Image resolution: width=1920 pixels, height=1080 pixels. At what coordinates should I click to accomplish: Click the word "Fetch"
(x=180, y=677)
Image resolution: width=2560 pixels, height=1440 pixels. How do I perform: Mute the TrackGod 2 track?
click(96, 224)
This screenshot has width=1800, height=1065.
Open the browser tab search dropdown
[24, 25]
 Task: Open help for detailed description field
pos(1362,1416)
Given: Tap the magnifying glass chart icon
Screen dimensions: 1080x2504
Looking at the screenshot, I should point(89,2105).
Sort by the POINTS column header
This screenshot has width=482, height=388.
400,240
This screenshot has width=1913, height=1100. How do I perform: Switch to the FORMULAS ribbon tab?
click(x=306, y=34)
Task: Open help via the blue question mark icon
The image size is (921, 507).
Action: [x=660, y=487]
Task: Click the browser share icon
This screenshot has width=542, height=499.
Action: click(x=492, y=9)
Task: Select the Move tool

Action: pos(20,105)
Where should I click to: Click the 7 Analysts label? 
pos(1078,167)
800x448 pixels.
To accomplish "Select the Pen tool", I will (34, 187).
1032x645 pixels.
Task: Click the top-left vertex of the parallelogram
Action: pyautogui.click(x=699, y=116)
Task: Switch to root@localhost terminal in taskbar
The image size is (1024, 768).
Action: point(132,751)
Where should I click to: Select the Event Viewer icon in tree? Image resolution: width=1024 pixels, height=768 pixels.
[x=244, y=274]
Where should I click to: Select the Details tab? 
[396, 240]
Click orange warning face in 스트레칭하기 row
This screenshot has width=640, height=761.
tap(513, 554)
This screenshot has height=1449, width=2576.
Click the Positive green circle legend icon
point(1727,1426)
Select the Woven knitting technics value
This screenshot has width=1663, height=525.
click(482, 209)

—————

▶ **Exercise**
Copy all of the records above line for line, with no changes.

▶ **Solution to this exercise**
Image resolution: width=1920 pixels, height=1080 pixels. At what coordinates should I click to accomplish: Click the word "Fetch"
(x=180, y=677)
Image resolution: width=2560 pixels, height=1440 pixels. How do I perform: Mute the TrackGod 2 track?
click(96, 224)
This screenshot has width=1800, height=1065.
Open the browser tab search dropdown
[24, 25]
 Task: Open help for detailed description field
pos(1362,1416)
Given: Tap the magnifying glass chart icon
Screen dimensions: 1080x2504
Looking at the screenshot, I should point(89,2105).
Sort by the POINTS column header
This screenshot has width=482, height=388.
400,240
This screenshot has width=1913, height=1100. How do I perform: Switch to the FORMULAS ribbon tab?
click(x=306, y=34)
Task: Open help via the blue question mark icon
The image size is (921, 507).
Action: [x=660, y=487]
Task: Click the browser share icon
This screenshot has width=542, height=499.
Action: click(x=492, y=9)
Task: Select the Move tool

Action: pos(20,105)
Where should I click to: Click the 7 Analysts label? 
pos(1078,167)
800x448 pixels.
To accomplish "Select the Pen tool", I will (34, 187).
1032x645 pixels.
Task: Click the top-left vertex of the parallelogram
Action: pyautogui.click(x=699, y=116)
Task: Switch to root@localhost terminal in taskbar
The image size is (1024, 768).
Action: point(132,751)
Where should I click to: Select the Event Viewer icon in tree? Image resolution: width=1024 pixels, height=768 pixels.
[x=244, y=274]
Where should I click to: Select the Details tab? 
[396, 240]
Click orange warning face in 스트레칭하기 row
This screenshot has width=640, height=761.
tap(513, 554)
This screenshot has height=1449, width=2576.
Click the Positive green circle legend icon
point(1727,1426)
Select the Woven knitting technics value
This screenshot has width=1663, height=525.
click(482, 209)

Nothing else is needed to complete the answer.